NaWaRo / Wald

Mittwoch, 12. April 2006
Happach-Kasan: Wälder vor dem weiteren Vordringen von Pilzerkrankungen schützen

Zum zunehmenden Befall von Waldbäumen durch Baumpilze erklärt die forstpolitische Sprecherin der FDP-Bundestagsfraktion, Dr. Christel HAPPACH-KASAN: Die Gesundheit unserer Wälder liegt im öffentlichen Interesse. Holz ist der wichtigste nachwachsende Rohstoff in Deutschland. Wissenschaftler diskutieren bereits seit mehr als zehn Jahren über den Befall von Waldbäumen mit dem Pilz Phytophthora (Wurzelhalsfäule). Erst seit 2003 haben auch die Waldzustandsberichte das Thema aufgegriffen. Nach Auskunft der Bundesregierung sind von den Waldbäumen insbesondere Erlen und in geringerem Umfang Eichen und Buchen betroffen, also die wesentlichen Laubbaumarten unserer Wälder (Antwort auf die Kleine Anfrage, Drucksache 16/1048). Der Befall mit dem Pilz begünstigt den Sekundärbefall mit Holz zerstörenden Pilzen und den Befall mit Schadinsekten, die eine erhebliche Wertminderung des Holzes verursachen können.

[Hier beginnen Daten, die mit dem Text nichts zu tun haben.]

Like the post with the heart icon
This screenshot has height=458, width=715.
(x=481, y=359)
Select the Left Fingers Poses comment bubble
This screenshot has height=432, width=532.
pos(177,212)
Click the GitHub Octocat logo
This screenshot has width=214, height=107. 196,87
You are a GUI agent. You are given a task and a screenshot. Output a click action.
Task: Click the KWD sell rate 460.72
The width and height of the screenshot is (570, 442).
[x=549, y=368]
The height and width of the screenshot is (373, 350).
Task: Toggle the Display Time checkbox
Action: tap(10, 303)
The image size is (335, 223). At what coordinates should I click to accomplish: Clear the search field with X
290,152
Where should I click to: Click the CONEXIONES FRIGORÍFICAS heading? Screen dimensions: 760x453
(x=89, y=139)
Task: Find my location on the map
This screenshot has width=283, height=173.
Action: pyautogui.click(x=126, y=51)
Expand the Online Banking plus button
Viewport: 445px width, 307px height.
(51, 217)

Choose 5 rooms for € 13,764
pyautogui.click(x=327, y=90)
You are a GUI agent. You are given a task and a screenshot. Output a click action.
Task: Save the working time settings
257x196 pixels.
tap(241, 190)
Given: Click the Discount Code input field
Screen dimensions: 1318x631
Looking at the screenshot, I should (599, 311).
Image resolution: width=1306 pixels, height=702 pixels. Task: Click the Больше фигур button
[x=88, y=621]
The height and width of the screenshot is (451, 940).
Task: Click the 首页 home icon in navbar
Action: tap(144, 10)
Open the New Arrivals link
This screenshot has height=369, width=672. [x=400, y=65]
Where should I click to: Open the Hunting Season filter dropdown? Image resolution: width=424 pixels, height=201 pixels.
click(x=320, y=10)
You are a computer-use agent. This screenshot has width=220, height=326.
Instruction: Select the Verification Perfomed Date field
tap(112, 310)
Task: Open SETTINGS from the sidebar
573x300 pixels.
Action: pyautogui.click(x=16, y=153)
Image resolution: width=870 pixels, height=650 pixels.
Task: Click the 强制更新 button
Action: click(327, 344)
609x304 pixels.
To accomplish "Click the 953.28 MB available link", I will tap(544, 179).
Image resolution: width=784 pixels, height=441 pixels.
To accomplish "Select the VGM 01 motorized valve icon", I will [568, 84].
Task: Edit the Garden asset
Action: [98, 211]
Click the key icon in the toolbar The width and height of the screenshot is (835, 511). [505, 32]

Phytophthora kann in die Wälder unter anderem durch infiziertes Baumschulmaterial eingetragen werden. Hierfür gibt es konkrete Hinweise. Die Sporen des Pilzes werden über Bäche und Flüsse weiter verbreitet. Deshalb sind viele Erlenbestände befallen. Da der Umbau reiner Nadelholzbestände in Gemischtbestände das Anpflanzen von Laubbäumen erfordert, muss der Qualität von Baumschulmaterial besondere Aufmerksamkeit geschenkt werden. Aufgrund einer EU-Entscheidung müssen in jedem Jahr Kontrollen auf den Befall von Phytophthora durchgeführt werden, die bisher in jedem Jahr positive Befunde erbracht haben. Insgesamt bleibt unerklärlich, warum die Phytophthora-Forschung in Deutschland sich weitgehend auf eine Art konzentriert, die bei uns keine forstliche Bedeutung hat. Die Untersuchungen der Komplexerkrankungen der Bäume, bei denen die Schadbelastungen der Böden, der Klimawandel und zusätzlich der Befall mit Phytophthora zusammenwirken, müssen die zusätzliche Bedrohung durch Pilzbefall berücksichtigen. Dies ist noch nicht ausreichend der Fall. So wie in der Vergangenheit die Schademissionen erfolgreich reduziert wurden, muss jetzt die zusätzliche Bedrohung durch Pilzbefall entschlossen bekämpft werden. Ansonsten drohen erhebliche ökologische und ökonomische Folgen.